Dataset records: Begin

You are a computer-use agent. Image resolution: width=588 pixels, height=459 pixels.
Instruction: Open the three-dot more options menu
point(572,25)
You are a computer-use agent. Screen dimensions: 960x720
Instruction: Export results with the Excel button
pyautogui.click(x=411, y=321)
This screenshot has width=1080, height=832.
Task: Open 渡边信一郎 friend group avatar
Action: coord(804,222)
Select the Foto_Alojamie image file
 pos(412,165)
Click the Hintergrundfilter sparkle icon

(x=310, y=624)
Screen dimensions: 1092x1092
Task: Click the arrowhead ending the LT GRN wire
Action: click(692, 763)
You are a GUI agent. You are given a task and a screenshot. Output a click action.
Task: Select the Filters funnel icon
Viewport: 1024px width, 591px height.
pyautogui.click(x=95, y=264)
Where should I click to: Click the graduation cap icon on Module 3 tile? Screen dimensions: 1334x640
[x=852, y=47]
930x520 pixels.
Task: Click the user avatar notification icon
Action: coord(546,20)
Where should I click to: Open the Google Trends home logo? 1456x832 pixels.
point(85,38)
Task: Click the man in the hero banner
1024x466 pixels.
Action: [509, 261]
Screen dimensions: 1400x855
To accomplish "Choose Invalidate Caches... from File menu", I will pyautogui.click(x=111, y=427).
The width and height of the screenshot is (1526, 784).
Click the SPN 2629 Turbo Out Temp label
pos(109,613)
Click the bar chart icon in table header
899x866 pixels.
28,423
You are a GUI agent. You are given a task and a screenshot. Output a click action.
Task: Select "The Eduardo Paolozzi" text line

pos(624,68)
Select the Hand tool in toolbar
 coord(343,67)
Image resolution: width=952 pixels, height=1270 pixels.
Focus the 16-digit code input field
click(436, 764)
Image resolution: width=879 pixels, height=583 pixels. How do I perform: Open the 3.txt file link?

Dataset records: End

Show all lines in the entries above where the string "computer" appears.

You are a computer-use agent. Image resolution: width=588 pixels, height=459 pixels.
You are a computer-use agent. Screen dimensions: 960x720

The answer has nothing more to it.